What is being asked:
Answer these questions using the forum thread on bonding and wpa_supplicant below:
1. Which function adds the slaves to interface bond0?
2. What file does ppurka quote?
3. What argument does wpa_supplicant need in this case?

Selected excerpt:
— Begin —
The trick is to provide interface bond0 with -b. What's the Gentoo way to chain these instructions?

EDIT: I've read net.lo thoroughly and here are my conclusions.I can't use a preup() function for bond0 to start wpa_supplicant because the slaves must be added to interface bond0 first. Slaves get added only when bonding_pre_start() is executed, which occurs *after* preup().

I can't use a postup function for bond0 because it happens too late (i.e. after adding the IP addresses or running dhcpcd and wpa_supplicant must start beforehand).

I can't use a preup() function for wlan0 to start net.bond0 because interface bond0 would get its IP *before* wpa_supplicant starts.

So I need a script to do something but I don't know what nor where to start it.

In all cases it turns up I'd need to completely rewrite either a) the code to start wpa_supplicant or b) the code to start bonding, which would mean Gentoo network init scripts are not of much use as soon as wireless is involved... There must be a better way! I'd like not to have to write my own network scripts again...

----------

## VinzC

Well? No candidate?  :Crying or Very sad: 

----------

## ppurka

I don't know anything about bonding, but /usr/share/doc/openrc/net.example says *Quote:*   

> #-----------------------------------------------------------------------------
> 
> # Bonding
> 
> # For link bonding/trunking on 2.4 kernels, or kernels without sysfs
> ...

 

----------

## VinzC

Yes, I know about bonding and how to bind two Ethernet interfaces together in general. The issue comes with wpa_supplicant. It *must* take an additional argument -b <controlling_interface_name> that is up before wpa_supplicant is called. In this case, it's -b bond0. The issue is all about the sequence of operations:set bond0 up (but don't get an IP address yet  :Exclamation:  ) and add the wireless and wired interfaces

start and associate the wireless interface, wlan0 and wait till it's associated

when and only when the slave interfaces are up and ready, get an IP address for bond0So you see: bond0 must be available and bonding be ready before wpa_supplicant uses it to associate wlan0 through bond0.
— End —
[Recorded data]
— Begin —
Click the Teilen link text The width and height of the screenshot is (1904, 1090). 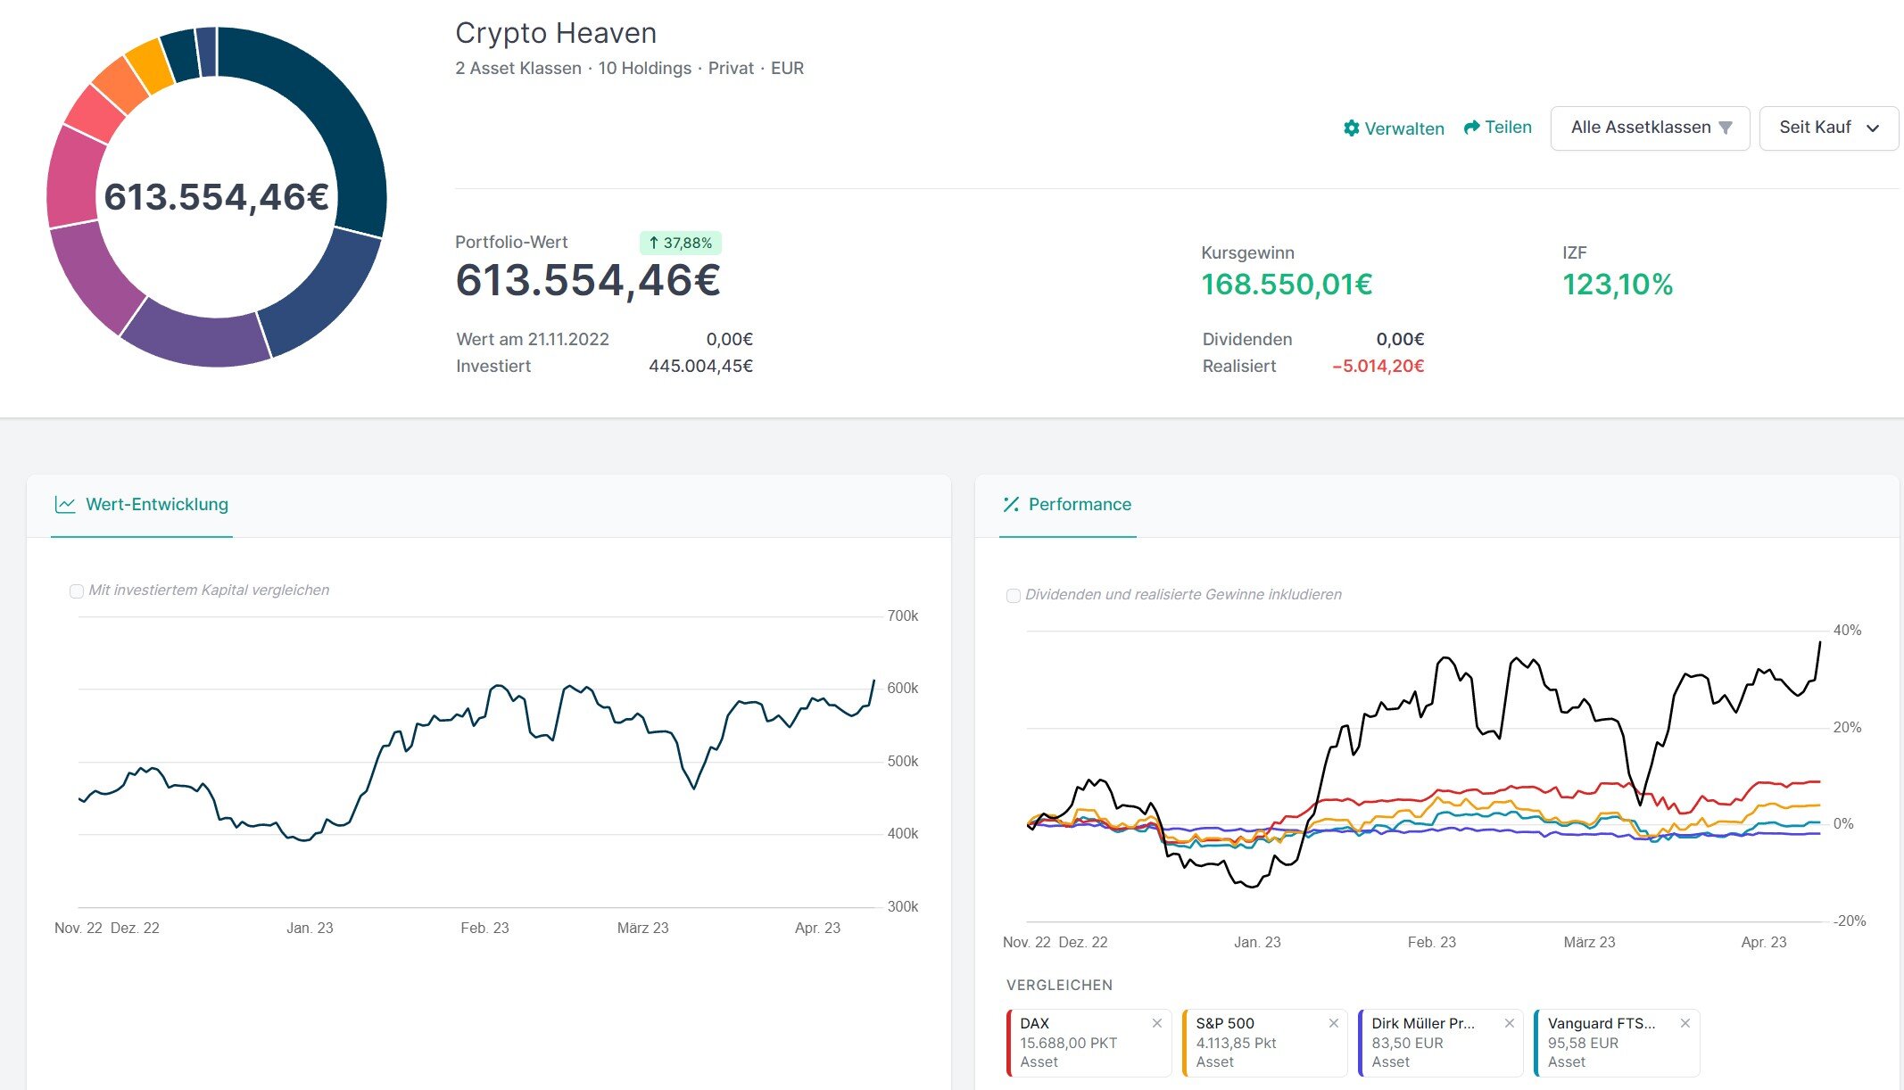[1508, 128]
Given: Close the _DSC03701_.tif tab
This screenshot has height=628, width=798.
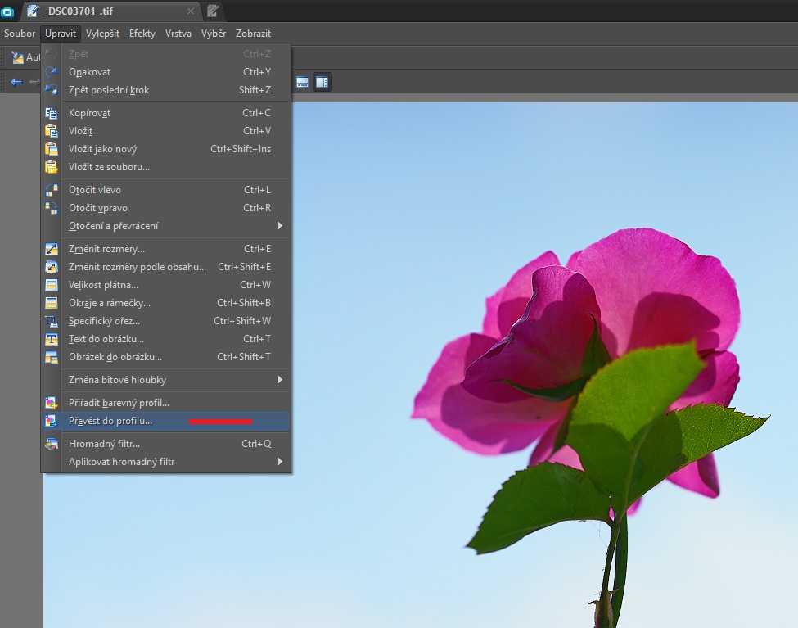Looking at the screenshot, I should [191, 11].

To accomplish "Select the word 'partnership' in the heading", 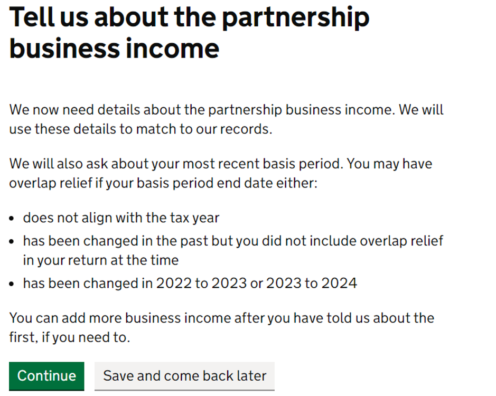I will pos(295,18).
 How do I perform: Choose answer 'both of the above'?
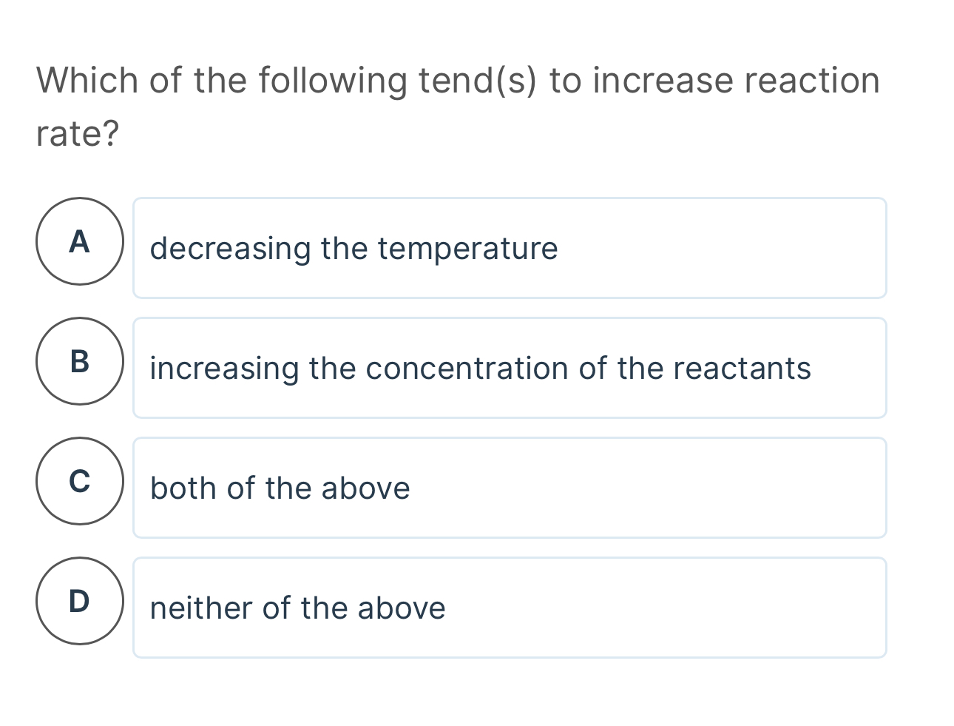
— End —
Reply to the exercise:
1. bonding_pre_start()
2. /usr/share/doc/openrc/net.example
3. -b bond0